[Bloque de texto]

El primer prólogo, “Necrobias”, presenta la colección de fotografías de Cezary Strzbisz, conocido sobre todo por sus series pornográficas. Aquí Strzbisz (dice el prologuista) ha llevado su morbosidad a sus últimos límites; porque nos brinda no instantáneas de los pliegues más indigestos de la piel humana, sino de su esqueleto: se trata de un conjunto de láminas tomadas a través de rayos X, donde calaveras y fémures se entrelazan en un macabro remedo del acto sexual. “La Erúntica”, el segundo apartado, narra la proeza del doctor R. Gulliver, “filósofo-diletante y bacteriólogo amateur que un buen día, hace dieciocho años, tomó la decisión de enseñar a las bacterias la lengua inglesa”. Y que logró que ciertas cepas mutantes bautizadas como Gulliveriana coli bibliographica y telecognitiva predijeran aspectos del futuro (porque las bacterias disponen de un grado de presciencia que les permite reaccionar ante eventuales amenazas), justo antes de morir enseñando a leer a los bacilos del cólera. Obviando el último texto, una enciclopedia loca del futuro llamada “Extelopedia Vestrand” y que contiene venenosas pullas contra la oscuridad de los tecnicismos científicos, quizá el más logrado sea el tercero, “Historia de la literatura bítica”. Aquí nos encontramos con que ciertas computadoras, sirviéndose de programas diseñados al efecto, son capaces de redactar obras literarias. En un primer momento, dichas obras se asemejan candorosamente a las que podría componer un ser humano (o las rebasan, como en el caso de La niña, del Pseudo-Dostoievski); pero una vez cumplida esa primera fase, las máquinas elaboran novelas, ensayos y dramas que se alejan de la problemática de los hombres y su visión de la realidad y que parecen adoptar un punto de vista propio de almas cibernéticas, si es que cabe dicha entelequia: porque una de las interrogantes que queda en el aire, y en cuyo contexto se citan naturalmente las famosas leyes de Turing, es si estas obras literarias son el resultado de vivencias psicológicas reales o si sólo fingen serlo… Es decir, si, igual que un Tamagotchi finge tener hambre, un novelista mecánico puede fingir a Madame Bovary sin creérsela.
En la mayoría de nuestros escritores humanos, por cierto, el problema corre por cauces parejos: pero a ver, ¿hay inteligencia debajo de esos signos?

[/Bloque de texto]
[Datos registrados]

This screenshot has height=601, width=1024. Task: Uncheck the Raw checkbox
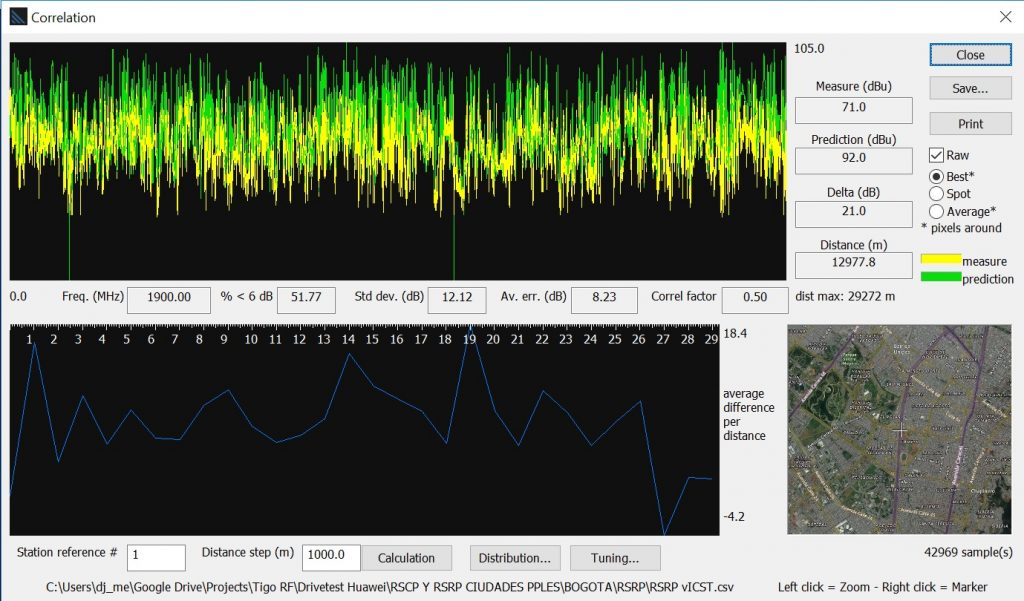click(937, 156)
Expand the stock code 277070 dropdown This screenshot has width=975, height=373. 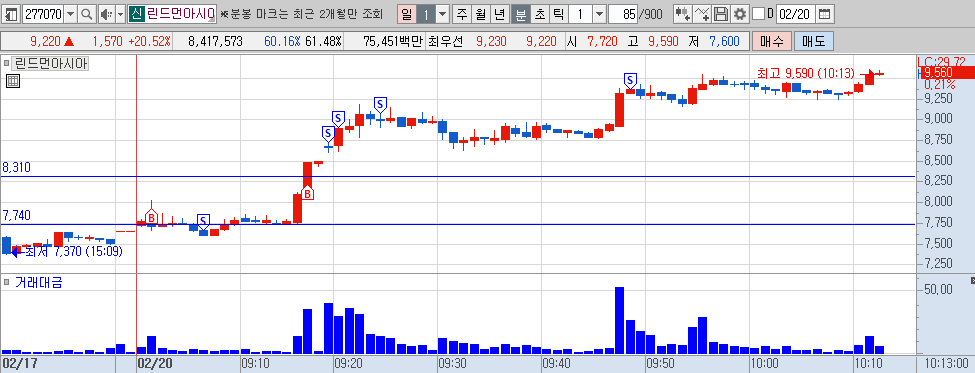70,13
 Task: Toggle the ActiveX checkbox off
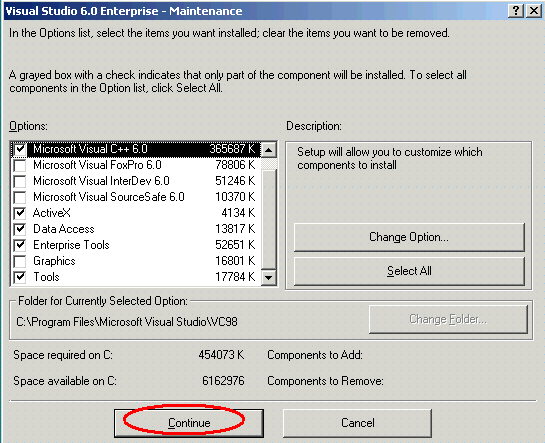[x=20, y=213]
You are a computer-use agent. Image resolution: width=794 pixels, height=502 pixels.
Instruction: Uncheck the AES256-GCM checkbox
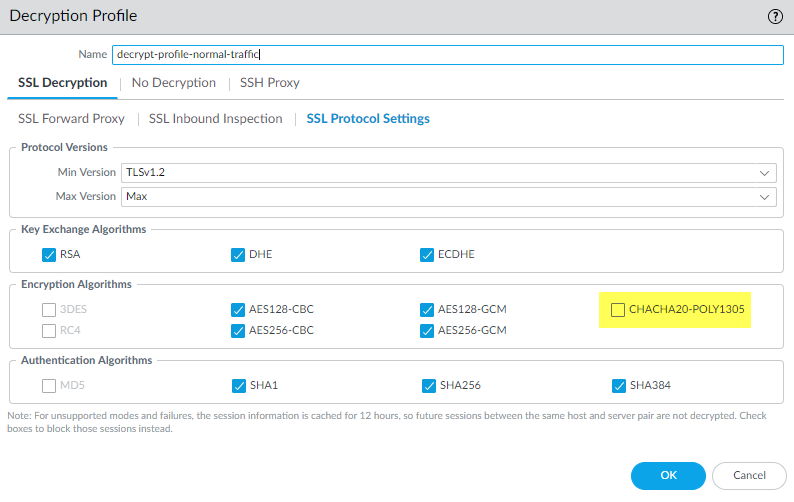pyautogui.click(x=428, y=330)
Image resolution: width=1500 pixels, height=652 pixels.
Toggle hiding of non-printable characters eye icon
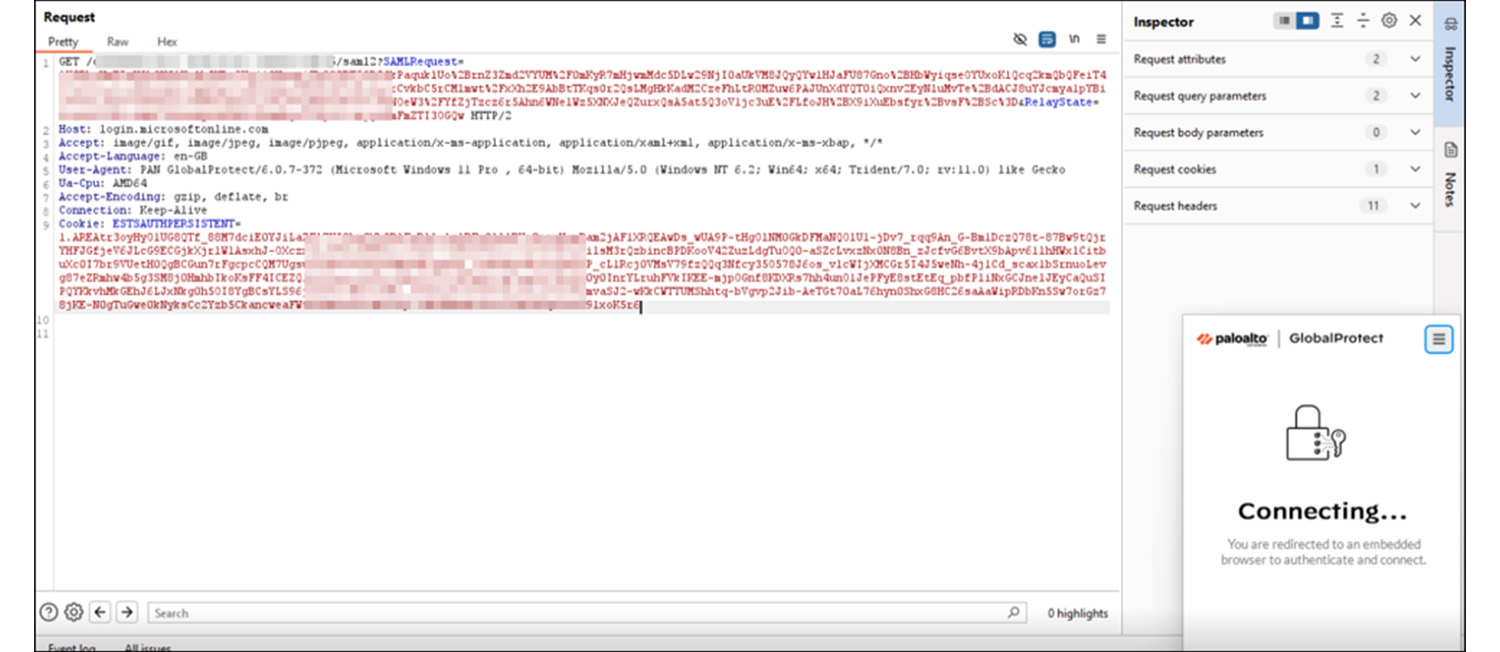[1020, 39]
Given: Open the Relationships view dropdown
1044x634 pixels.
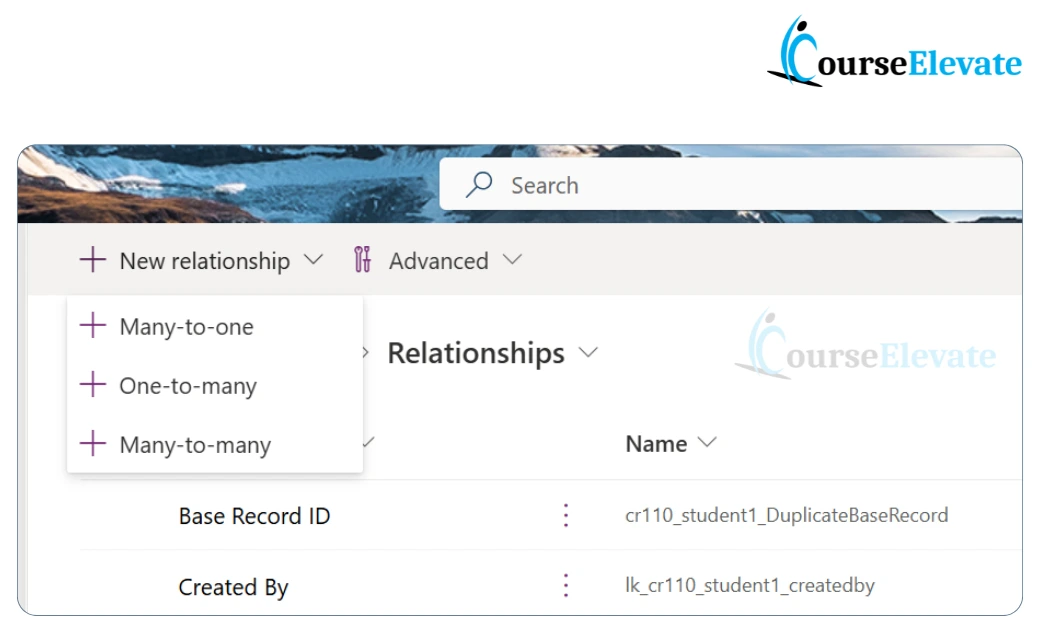Looking at the screenshot, I should pos(588,353).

[/Datos registrados]

→ Objetivo de la tarea: En el texto de arriba sobre los prólogos, ¿qué lengua decidió enseñar el doctor R. Gulliver a las bacterias?

→ Respuesta obtenida: La lengua inglesa.